Jujur, ia pun belum sepenuh hati bulat mencintai suaminya, tetapi wanita itu perasaannya sangatlah halus. Rasa cinta itu akan tumbuh dengan sendirinya saat respon dari pasangan juga sangat baik. Sebaik-baik rejeki adalah yang ada di hadapanmu saat ini, Nuri.
Helaan napas Nuri membuat Dika mengangkat wajahnya. Pria itu baru saja menuntaskan suapan terakhirnya. Ia mengambil gelas yang masih penuh dengan air putih.
"Kamu kenapa?" tanya Dika setelah pria itu meletakkan gelas yang sudah kosong ke atas meja kecil.
"Eh, gak papa, Mas," jawab Nuri sambil tersenyum. Mana berani ia mengatakan bahwa suaminya ini sangat aneh dan membingungkan.
"Gak papa, tapi mendesah gitu, kayak yang lagi bosan?" tanya Dika lagi. Sungguh pria yang tidak peka. Apakah memang watak asli suaminya seperti ini? Batin Nuri.
"Beneran gak papa. Oh, iya, Mas, tepat tujuh hari Baby L nanti akan ada aqiqah di rumah Nura, kita datang ya? Saya udah kangen mau lihat dan mau gendong Baby L. Ponakan lelaki paling pertama." Nuri tersenyum senang membayangkan wajah keponakannya.

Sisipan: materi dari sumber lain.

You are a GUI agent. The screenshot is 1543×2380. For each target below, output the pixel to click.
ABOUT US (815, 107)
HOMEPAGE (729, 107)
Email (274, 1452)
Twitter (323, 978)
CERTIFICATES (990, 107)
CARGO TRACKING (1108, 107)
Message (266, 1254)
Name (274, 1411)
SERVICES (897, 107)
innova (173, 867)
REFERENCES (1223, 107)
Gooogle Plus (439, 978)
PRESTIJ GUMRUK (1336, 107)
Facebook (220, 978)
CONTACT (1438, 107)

"Kapan? Masih lima harian lagikan?" Nuri mengangguk antusias. Jujur ia sangat ingin bertemu dengan keponakan lelaki pertamanya dan momen aqiqah sangat tepat untuknya melepas rindu melihat Baby L.
"Saya kayaknya ke luar kota. Ke Puncak, mau kunjungan ke Taman Safari. Mungkin akan menginap di sana dua malam karena ada meeting. Pulang saya dari sana saja kita melihat anak Nura." Bahu Nuri mendadak melorot karena kecewa.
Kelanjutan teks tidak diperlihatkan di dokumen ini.